Phase diagram showing the different properties of pyrochlore at different temperatures. In green is the spin liquid phase described in 2020; in yellow, the mystery phase that the researchers were unable to identify in previous simulations. Image Credit: Sadoune et al., 2025
There’s often a lack of data at the forefront of research, especially when tackling complex scientific questions. In contrast, large, high-quality data sets are typically needed for training in order for machine learning (ML) to be successful.
The team's approach addresses challenging issues that were previously unresolvable by ML algorithms alone or by physicist simulations.
The frustrated magnets (magnetic materials whose conflicting interactions result in unusual magnetic properties) were at the core of the study. Research on these materials has improved our knowledge of quantum gravity and advanced our understanding of quantum computing. However, due to the limitations imposed by the interaction of magnetic ions, it is extremely challenging to model frustrated magnets.
The researchers from Japan, France, and Germany were interested in how the characteristics of a certain type of magnetic material change when it cools to absolute zero. Their attention was drawn to a specific phase known as a "spin liquid": just as liquid water freezes into ice, this spin liquid freezes into a distinct type of magnetic state. However, when it came to identifying that state, they were unable to interpret the findings of their simulations.
Recently, physicists have been excited about a type of quantum spin liquid which could help us to understand fault-tolerant quantum computers, In 2020 we realized that this spin liquid could occur naturally in a class of magnetic materials called ‘breathing pyroclores’. But we couldn’t figure out what happened to that spin liquid at low temperatures.
Nic Shannon, Study Co-Author, Professor and Head, Theory of Quantum Matter Unit, Okinawa Institute of Science and Technology
The OIST researchers collaborated with ML specialists from LMU Munich, who had created an ML system capable of classifying conventional magnetic orders.
Our method is highly interpretable, meaning it’s easy for humans to decipher the decision-making processes, and doesn’t rely on prior training of the model. This makes it better suited for such applications where data is limited, compared to other forms of machine learning, Before we teamed up with OIST, we had never applied it to a spin liquid, so were excited to see if it could be useful in gaining insights into such difficult physics problems where all other approaches had failed.
Lode Pollet, Study Co-Author and Professor, Ludwig Maximilian University of Munich
The researchers employed Monte Carlo simulation, a computer approach, to model their spin liquid cooling. By putting their simulation data through the ML algorithm and evaluating the results, the researchers were able to identify patterns within the ML output.
They were able to utilize these findings to perform Monte Carlo simulations in reverse, seeding simulations at low temperatures with the patterns discovered by ML and heating the previously unknown phase to model the transition in the other manner. These new simulations validated the features of this phase, providing fresh insights into this field of quantum study.
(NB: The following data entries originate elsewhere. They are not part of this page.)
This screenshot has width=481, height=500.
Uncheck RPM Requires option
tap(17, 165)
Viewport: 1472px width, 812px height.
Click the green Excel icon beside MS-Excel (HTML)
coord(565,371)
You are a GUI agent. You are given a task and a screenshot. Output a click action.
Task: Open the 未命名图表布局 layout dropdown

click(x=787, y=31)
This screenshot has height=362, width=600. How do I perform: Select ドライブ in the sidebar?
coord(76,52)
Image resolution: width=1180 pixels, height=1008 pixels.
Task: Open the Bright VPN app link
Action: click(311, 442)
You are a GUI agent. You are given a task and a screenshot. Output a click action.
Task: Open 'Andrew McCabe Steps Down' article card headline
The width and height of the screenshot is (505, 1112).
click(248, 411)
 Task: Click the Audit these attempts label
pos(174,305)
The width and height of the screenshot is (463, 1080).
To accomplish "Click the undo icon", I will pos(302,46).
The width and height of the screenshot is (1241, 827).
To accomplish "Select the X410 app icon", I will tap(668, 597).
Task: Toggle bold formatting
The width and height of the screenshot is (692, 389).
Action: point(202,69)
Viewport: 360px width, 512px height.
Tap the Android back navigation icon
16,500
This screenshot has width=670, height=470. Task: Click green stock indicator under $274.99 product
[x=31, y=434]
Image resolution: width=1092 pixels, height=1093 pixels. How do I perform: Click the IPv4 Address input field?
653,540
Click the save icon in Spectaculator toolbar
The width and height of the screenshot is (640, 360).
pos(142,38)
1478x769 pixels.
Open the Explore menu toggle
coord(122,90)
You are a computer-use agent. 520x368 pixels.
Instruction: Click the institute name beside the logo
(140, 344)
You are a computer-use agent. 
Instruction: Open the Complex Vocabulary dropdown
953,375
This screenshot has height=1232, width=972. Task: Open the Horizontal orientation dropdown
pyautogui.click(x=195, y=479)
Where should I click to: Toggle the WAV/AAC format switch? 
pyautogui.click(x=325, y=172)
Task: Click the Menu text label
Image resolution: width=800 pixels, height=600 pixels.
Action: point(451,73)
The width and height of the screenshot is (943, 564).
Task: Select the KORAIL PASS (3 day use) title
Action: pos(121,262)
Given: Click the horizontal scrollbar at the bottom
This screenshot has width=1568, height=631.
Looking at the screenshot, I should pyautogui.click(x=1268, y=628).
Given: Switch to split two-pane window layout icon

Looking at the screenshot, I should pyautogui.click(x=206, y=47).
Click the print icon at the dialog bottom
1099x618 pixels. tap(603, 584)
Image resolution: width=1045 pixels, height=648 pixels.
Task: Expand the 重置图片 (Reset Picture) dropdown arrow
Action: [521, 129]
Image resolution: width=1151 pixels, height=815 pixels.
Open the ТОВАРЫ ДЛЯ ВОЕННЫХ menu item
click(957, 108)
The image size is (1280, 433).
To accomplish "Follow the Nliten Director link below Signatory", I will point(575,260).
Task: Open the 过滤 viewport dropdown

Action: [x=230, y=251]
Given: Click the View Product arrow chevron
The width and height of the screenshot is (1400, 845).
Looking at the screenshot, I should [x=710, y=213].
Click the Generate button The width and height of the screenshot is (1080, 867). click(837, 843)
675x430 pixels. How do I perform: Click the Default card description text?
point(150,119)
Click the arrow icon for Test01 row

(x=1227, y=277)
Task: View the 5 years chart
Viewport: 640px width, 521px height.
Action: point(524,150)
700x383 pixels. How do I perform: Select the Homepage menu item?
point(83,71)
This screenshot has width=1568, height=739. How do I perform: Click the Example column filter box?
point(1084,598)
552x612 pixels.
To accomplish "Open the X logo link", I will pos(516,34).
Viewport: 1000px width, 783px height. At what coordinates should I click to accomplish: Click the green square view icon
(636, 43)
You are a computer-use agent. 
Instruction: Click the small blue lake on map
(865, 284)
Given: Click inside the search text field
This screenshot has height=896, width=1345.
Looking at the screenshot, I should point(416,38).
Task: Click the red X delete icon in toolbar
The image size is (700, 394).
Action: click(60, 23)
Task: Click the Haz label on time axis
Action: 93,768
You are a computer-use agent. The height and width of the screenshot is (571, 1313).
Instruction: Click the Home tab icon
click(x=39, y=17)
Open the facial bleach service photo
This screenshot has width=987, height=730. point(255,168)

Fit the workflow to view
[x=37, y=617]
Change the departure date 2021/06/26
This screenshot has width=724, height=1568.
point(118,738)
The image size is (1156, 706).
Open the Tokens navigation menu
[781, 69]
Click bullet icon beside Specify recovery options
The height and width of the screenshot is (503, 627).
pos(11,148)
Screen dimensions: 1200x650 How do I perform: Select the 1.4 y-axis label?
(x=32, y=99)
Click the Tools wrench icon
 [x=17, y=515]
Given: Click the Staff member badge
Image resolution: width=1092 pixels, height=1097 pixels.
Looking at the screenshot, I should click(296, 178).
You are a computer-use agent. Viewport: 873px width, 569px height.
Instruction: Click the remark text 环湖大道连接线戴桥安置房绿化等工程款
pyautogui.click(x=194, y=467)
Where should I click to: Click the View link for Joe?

What was interesting is that neither man nor machine alone were able to solve this problem—it was more like colleagues collaborating, with the algorithm spotting something we hadn’t, and vice versa, building together towards this complete picture of understanding. It’s exciting because there are many more complex problems to solve within condensed matter physics, which we may be able to achieve through such a combined human and AI approach.
Dr. Ludovic Jaubert, Researcher, University of Bordeaux
Journal Reference:
Sadoune, N., et al. (2025) Human-machine collaboration: Ordering mechanism of rank-2 spin liquid on breathing pyrochlore lattice. Physical Review Research. doi.org/10.1103/c6z1-wh6l.